On Tue, 07 May 2013 11:30:12 -0400, Andrei Alexandrescu
<seewebsiteforem...@erdani.org> wrote:
On 5/7/13 10:31 AM, Steven Schveighoffer wrote:
On Tue, 07 May 2013 09:25:36 -0400, Andrei Alexandrescu
<seewebsiteforem...@erdani.org> wrote:
No. A tutorial on memory consistency models would be too long to
insert here. I don't know of a good online resource, does anyone?
In essence, a read requires an acquire memory barrier, a write requires
a release memory barrier, but in this case, we only need to be concerned
if the value we get back is not valid (i.e. NullValue).
Once in steady state, there is no need to acquire (as long as the write
is atomic, the read value will either be NullValue or ActualValue, not
something else).
There's always a need to acquire so as to figure whether the steady
state has been entered.
Not really. Whether it is entered or not is dictated by the vtable. Even
classic double-check locking doesn't need an acquire outside the lock.

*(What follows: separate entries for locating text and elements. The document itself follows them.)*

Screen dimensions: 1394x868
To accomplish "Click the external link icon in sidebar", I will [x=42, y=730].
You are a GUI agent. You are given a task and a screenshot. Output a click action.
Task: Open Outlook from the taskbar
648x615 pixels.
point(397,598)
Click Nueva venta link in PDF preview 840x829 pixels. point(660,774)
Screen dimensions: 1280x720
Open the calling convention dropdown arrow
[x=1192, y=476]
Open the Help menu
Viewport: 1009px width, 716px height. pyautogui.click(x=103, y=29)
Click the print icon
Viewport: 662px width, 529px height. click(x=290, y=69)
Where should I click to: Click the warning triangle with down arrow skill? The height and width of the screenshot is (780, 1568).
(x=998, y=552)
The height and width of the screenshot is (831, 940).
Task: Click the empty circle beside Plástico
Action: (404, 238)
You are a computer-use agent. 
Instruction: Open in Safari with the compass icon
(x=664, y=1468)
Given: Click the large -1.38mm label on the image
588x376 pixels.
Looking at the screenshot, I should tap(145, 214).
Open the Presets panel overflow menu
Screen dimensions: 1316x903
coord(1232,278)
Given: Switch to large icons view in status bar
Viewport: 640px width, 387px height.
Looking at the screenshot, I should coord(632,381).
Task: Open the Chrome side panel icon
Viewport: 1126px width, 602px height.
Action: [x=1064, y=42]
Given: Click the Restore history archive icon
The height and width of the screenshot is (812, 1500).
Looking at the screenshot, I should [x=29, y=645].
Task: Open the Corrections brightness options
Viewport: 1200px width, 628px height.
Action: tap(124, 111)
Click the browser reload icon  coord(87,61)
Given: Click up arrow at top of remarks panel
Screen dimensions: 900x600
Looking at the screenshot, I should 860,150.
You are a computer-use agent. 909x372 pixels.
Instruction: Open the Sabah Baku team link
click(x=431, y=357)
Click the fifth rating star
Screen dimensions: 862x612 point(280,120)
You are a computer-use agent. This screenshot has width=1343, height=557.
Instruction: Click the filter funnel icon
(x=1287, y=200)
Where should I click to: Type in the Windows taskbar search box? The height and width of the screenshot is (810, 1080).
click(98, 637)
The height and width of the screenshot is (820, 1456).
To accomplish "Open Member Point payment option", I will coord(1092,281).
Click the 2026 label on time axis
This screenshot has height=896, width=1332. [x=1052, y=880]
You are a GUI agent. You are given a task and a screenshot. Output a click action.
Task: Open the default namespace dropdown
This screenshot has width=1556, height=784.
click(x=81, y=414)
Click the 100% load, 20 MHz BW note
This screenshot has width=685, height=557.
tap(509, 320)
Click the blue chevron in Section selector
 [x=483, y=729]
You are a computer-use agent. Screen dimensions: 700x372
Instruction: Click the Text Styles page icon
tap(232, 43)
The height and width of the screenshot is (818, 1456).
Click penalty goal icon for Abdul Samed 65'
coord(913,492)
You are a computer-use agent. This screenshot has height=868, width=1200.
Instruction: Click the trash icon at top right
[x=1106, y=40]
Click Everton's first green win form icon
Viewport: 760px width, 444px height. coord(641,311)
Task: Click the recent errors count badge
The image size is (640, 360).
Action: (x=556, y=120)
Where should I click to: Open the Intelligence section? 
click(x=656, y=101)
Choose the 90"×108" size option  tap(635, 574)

Even if your CPU's view of the variable is outdated, the check after the
memory barrier inside the lock only occurs once. After that, steady state
is achieved. All subsequent reads need no memory barriers, because the
singleton object will never change after that.
The only thing we need to guard against is non-atomic writes, and out of
order writes of the static variable (fixed with a memory barrier).
Instruction ordering OUTSIDE the lock is irrelevant, because if we don't
get the "steady state" value (not null), then we go into the lock to
perform the careful initialization with barriers.
I think aligned native word writes are atomic, so we don't have to worry
about that.
But I think we've spent enough time on this solution. Yes, double-checked
locking can be done, but David's pattern is far easier to implement,
understand, and explain. It comes at a small cost of checking a boolean
before each access of the initialized data. His benchmarks show a very
small performance penalty. And another LARGE benefit is you don't have to
pull out your obscure (possibly challenged) memory model book/blog post or
the CPU spec to prove it :)
Hmm... you might be able to mitigate the penalty by storing the actual
object reference instead of a bool in the _instantiated variable. Then a
separate load is not required. David?
-Steve